Le formalisme quantique n’a introduit ce noyau révolutionnaire qu’en état diffus
et cryptique, lors de la construction d’une représentation particulière, celle des états
d’entités physiques microscopiques. Mais, d’une manière inattendue, j’ai pu synthétiser
une forme intégrée et explicite de ce noyau où sa structure et modes de fonctionnement
apparaissent au grand jour. Ensuite, par des extensions et une organisation appropriées,
j’ai développé ce noyau en une « méthode générale de conceptualisation relativisée ».
Cette méthode est explicitement enracinée en dessous des langages, directement
dans la factualité physique a-conceptuelle, comme c’est le cas, en particulier, pour les
descriptions quantiques des microétats. Par la généralisation de ce trait – que l’analyse
révèle être un trait universel de la conceptualisation humaine – la méthode de
conceptualisation relativisée incorpore à sa base toute l’essence des contenus
épistémologiques encryptés dans le formalisme quantique, ainsi que leurs remarquables
puissances spécifiques. En outre, à la différence du formalisme quantique, la méthode
de conceptualisation relativisée offre désormais une représentation explicite de la toute
première phase des processus de construction humaine de connaissances. Cependant
que la structure, et l’existence même, de cette première phase universelle de la
conceptualisation, est entièrement ignorée par les épistémologies actuelles, kantienne,
husserlienne, psychologique et biopsychologique, de même que par la logique, les
probabilités, et toute la physique classique.
D’autre part, la méthode de conceptualisation relativisée permet d’expliciter la
structure de la question métaphysique du réel, faisant ainsi corps avec la philosophie et
l’unissant aux démarches de type ‘scientifique’.
La méthode générale de conceptualisation évoquée plus haut a déjà été exposée
dans toutes ses phases successives. D’abord dans une suite d’articles spécialisés qui a
débuté en 1984 (MMS [1984], [1992], [1995], [2002A], [2002B]). En outre, l’état
présent de cette méthode et les applications majeures élaborées à ce jour sont présentés 11
in extenso, avec détail et aussi rigoureusement qu'il m'a été possible, dans un livre paru
récemment (MMS [2006].

▸ **Consigne**:
Citez le passage du texte sur la conceptualisation relativisée qui commence par « D’autre part, la » et se poursuit jusqu'à « récemment (MMS [2006]. ».

▸ **Données enregistrées**:
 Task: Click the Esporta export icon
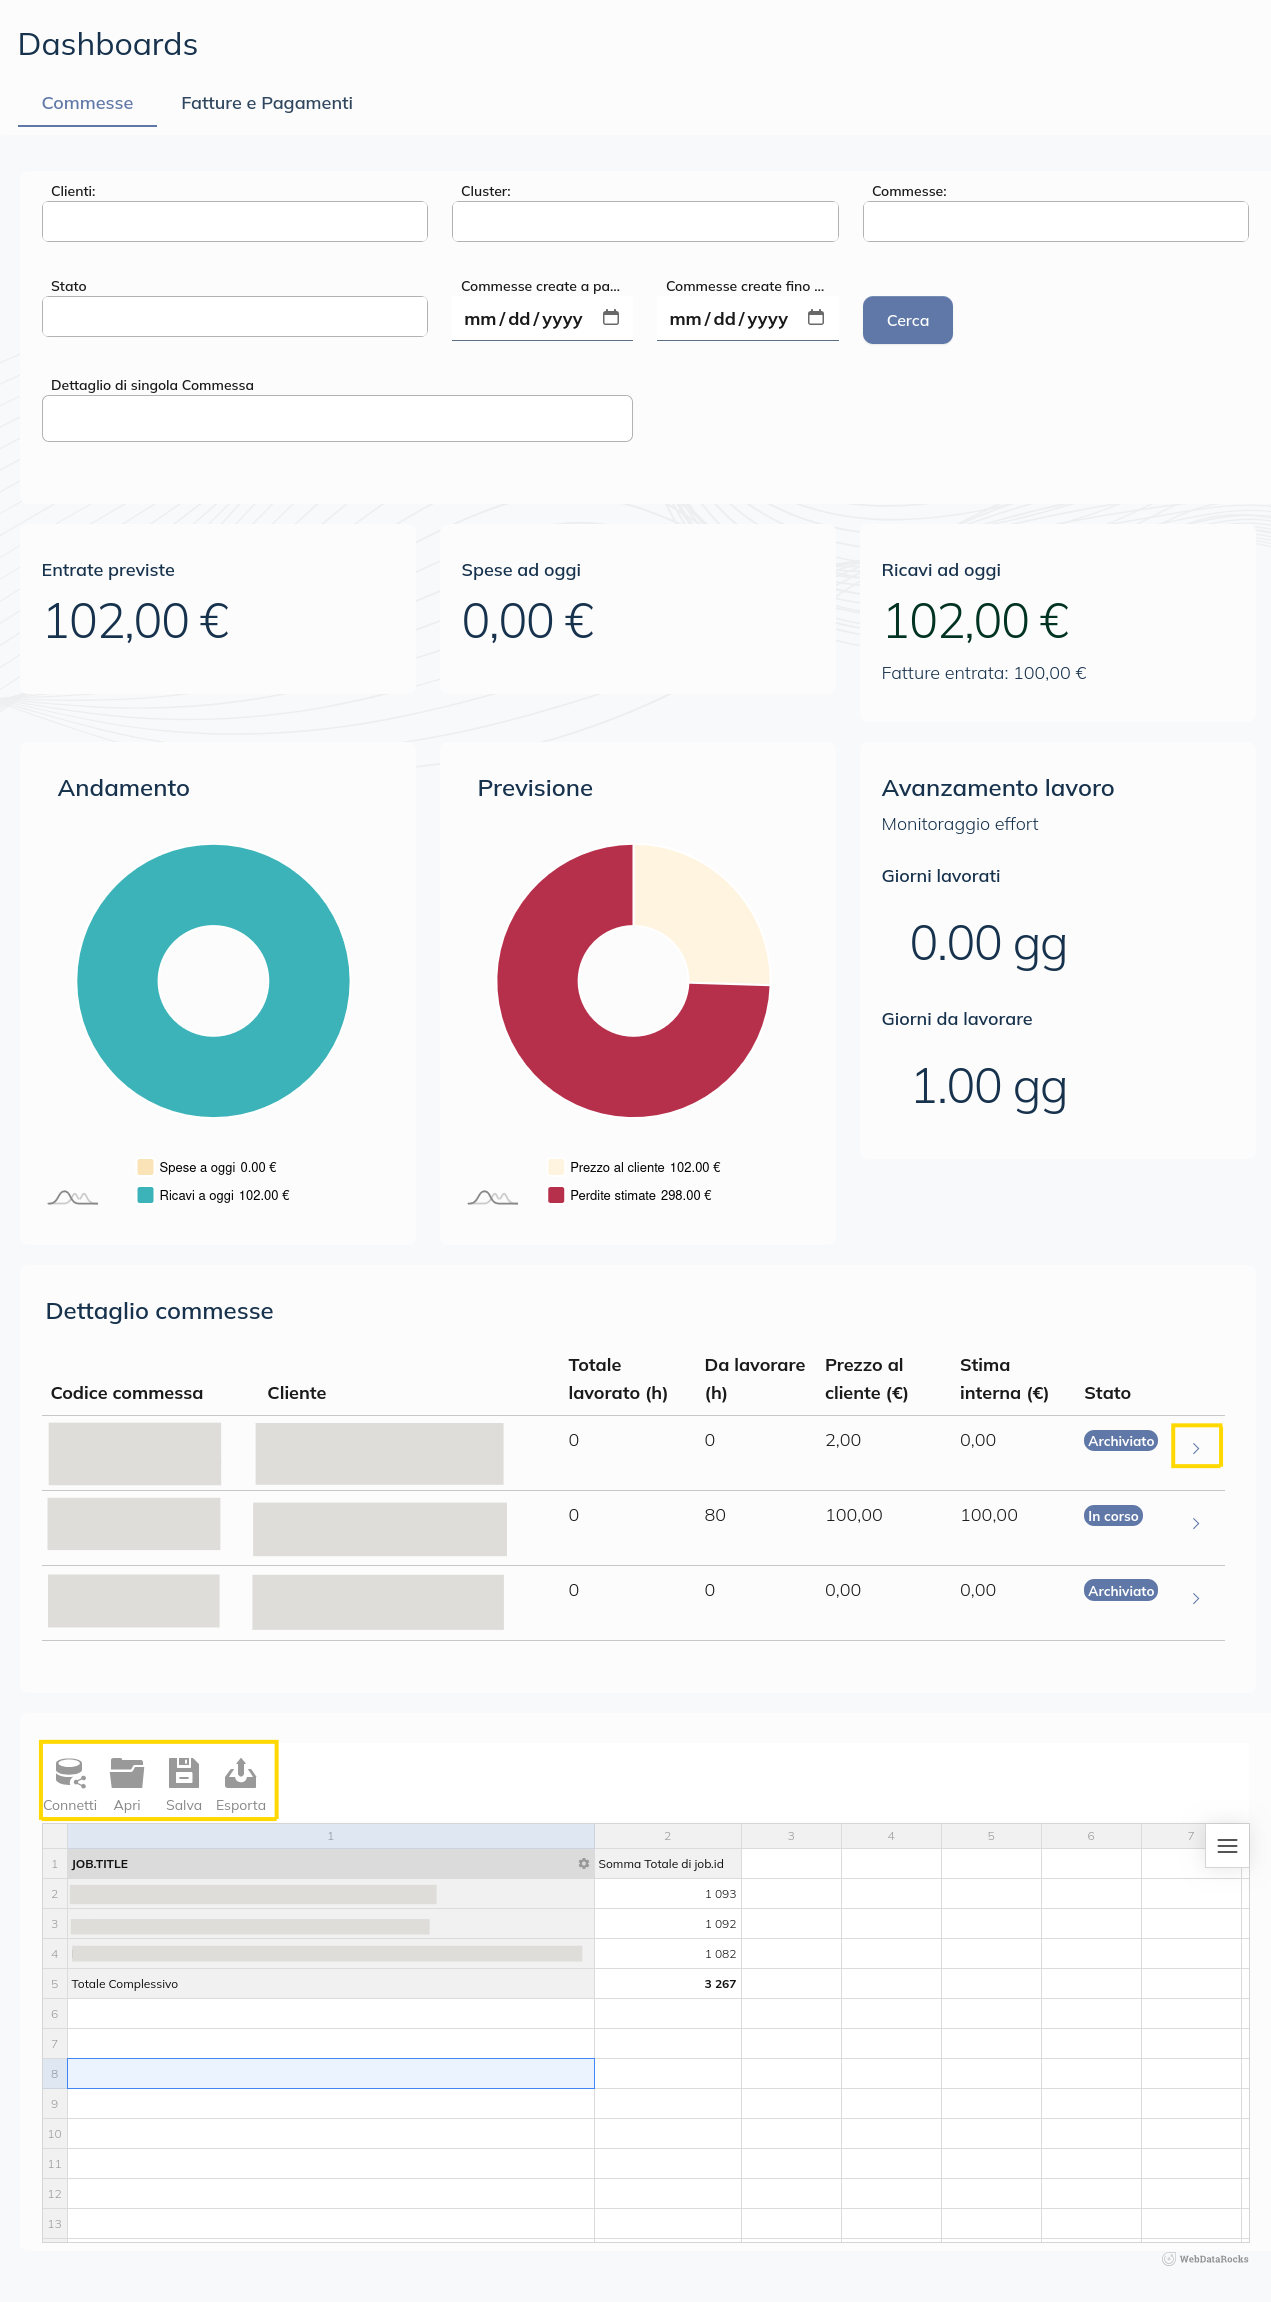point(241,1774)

==

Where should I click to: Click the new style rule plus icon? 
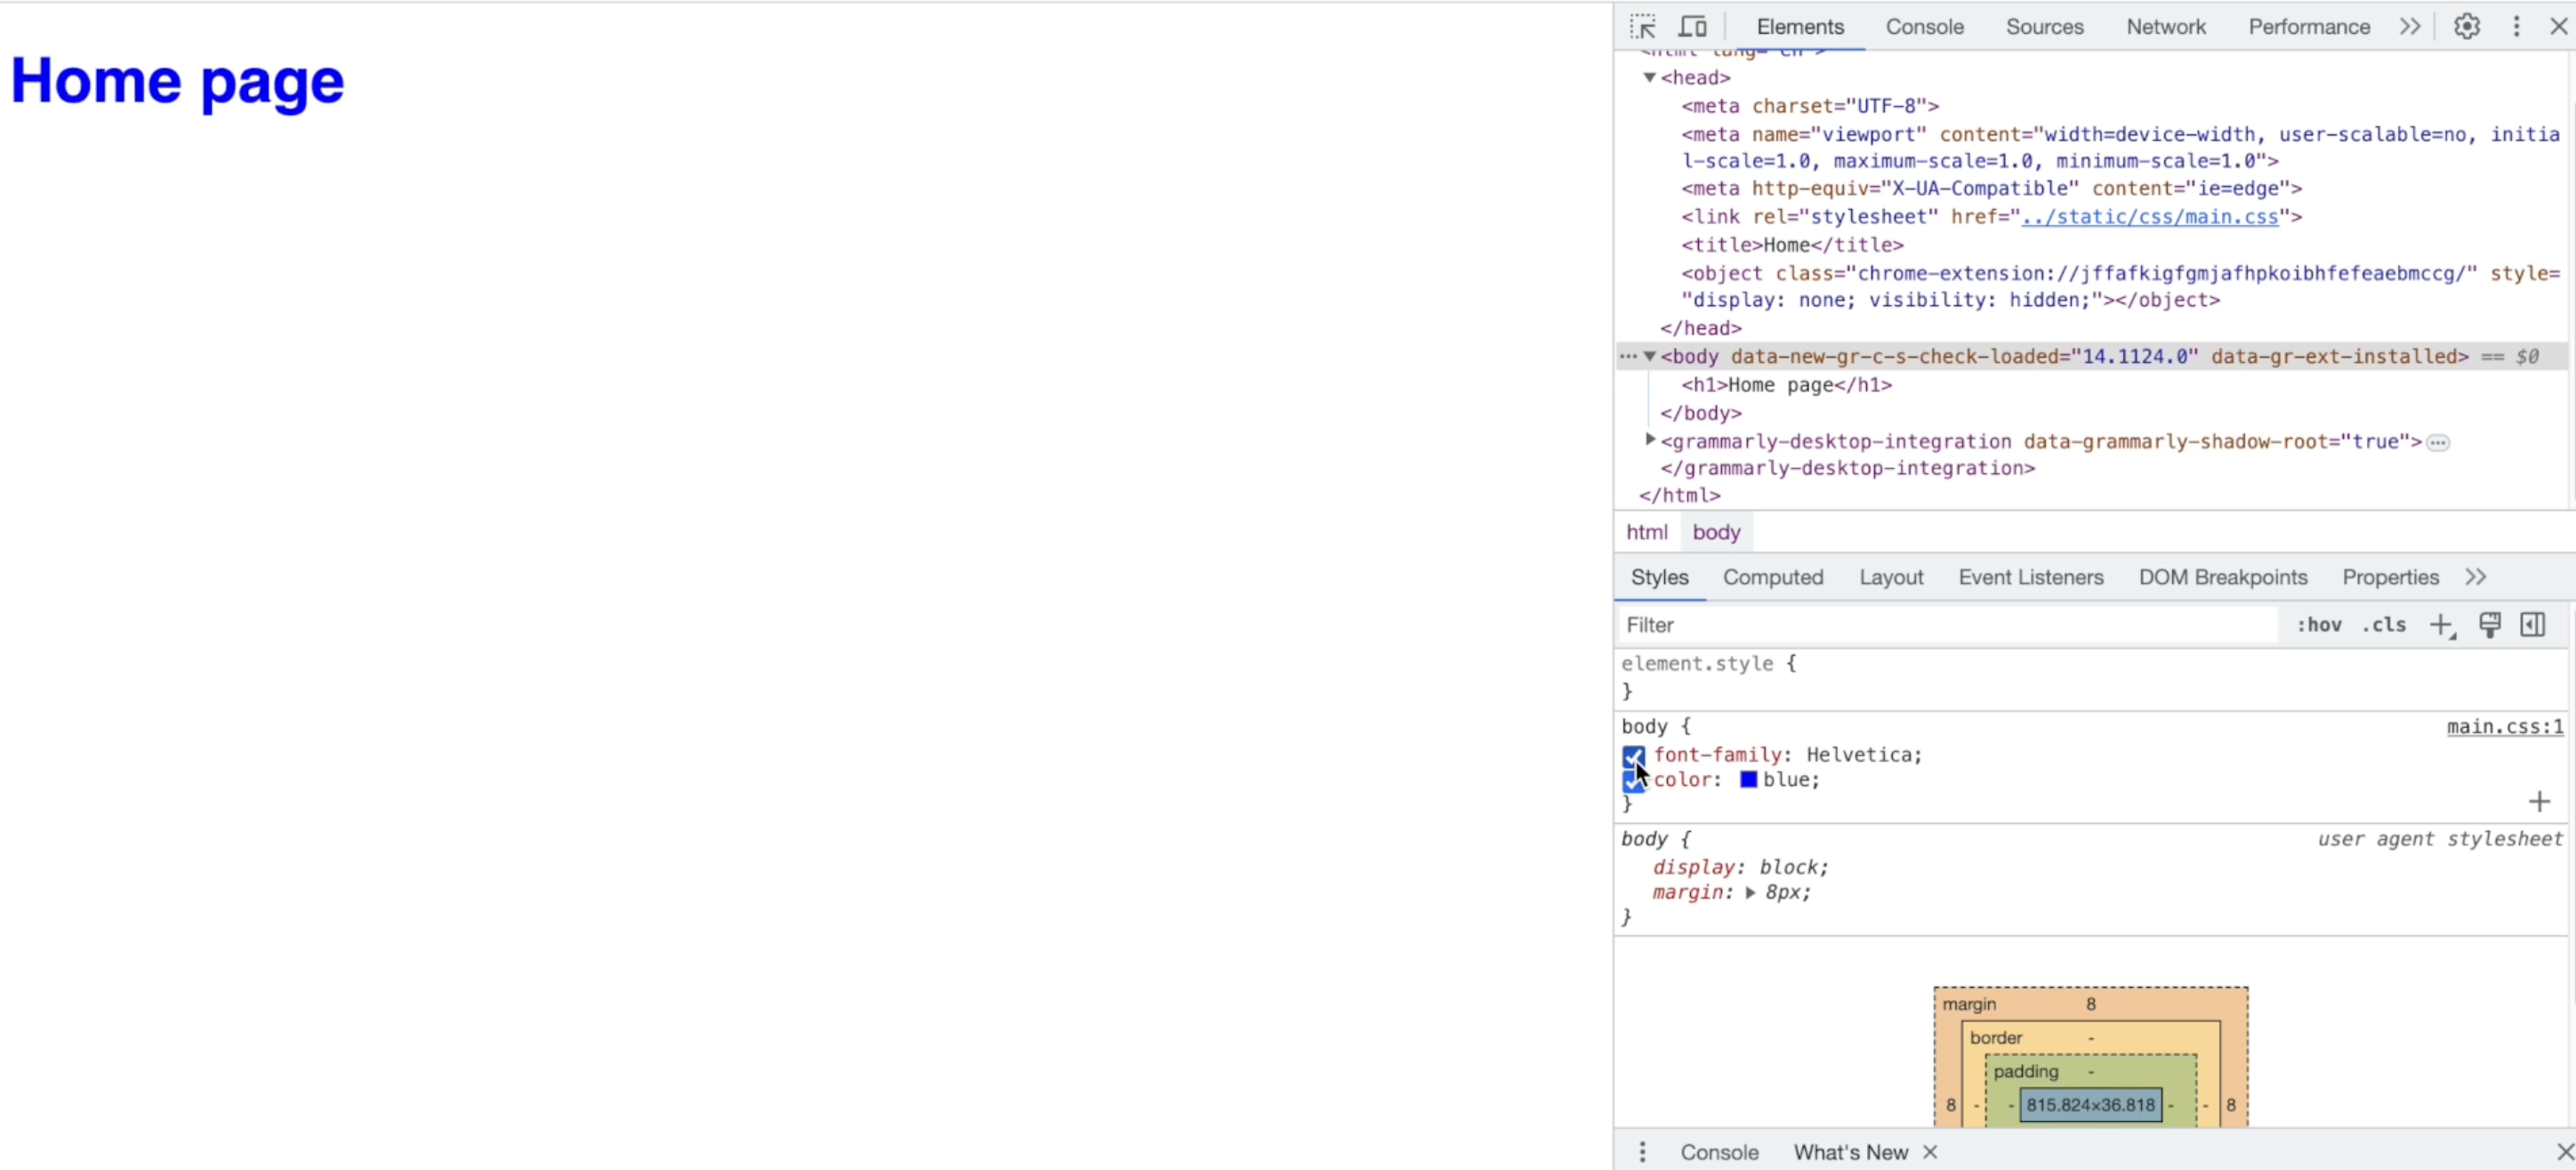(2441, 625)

▸ **Réponse correcte**:
D’autre part, la méthode de conceptualisation relativisée permet d’expliciter la
structure de la question métaphysique du réel, faisant ainsi corps avec la philosophie et
l’unissant aux démarches de type ‘scientifique’.
La méthode générale de conceptualisation évoquée plus haut a déjà été exposée
dans toutes ses phases successives. D’abord dans une suite d’articles spécialisés qui a
débuté en 1984 (MMS [1984], [1992], [1995], [2002A], [2002B]). En outre, l’état
présent de cette méthode et les applications majeures élaborées à ce jour sont présentés 11
in extenso, avec détail et aussi rigoureusement qu'il m'a été possible, dans un livre paru
récemment (MMS [2006].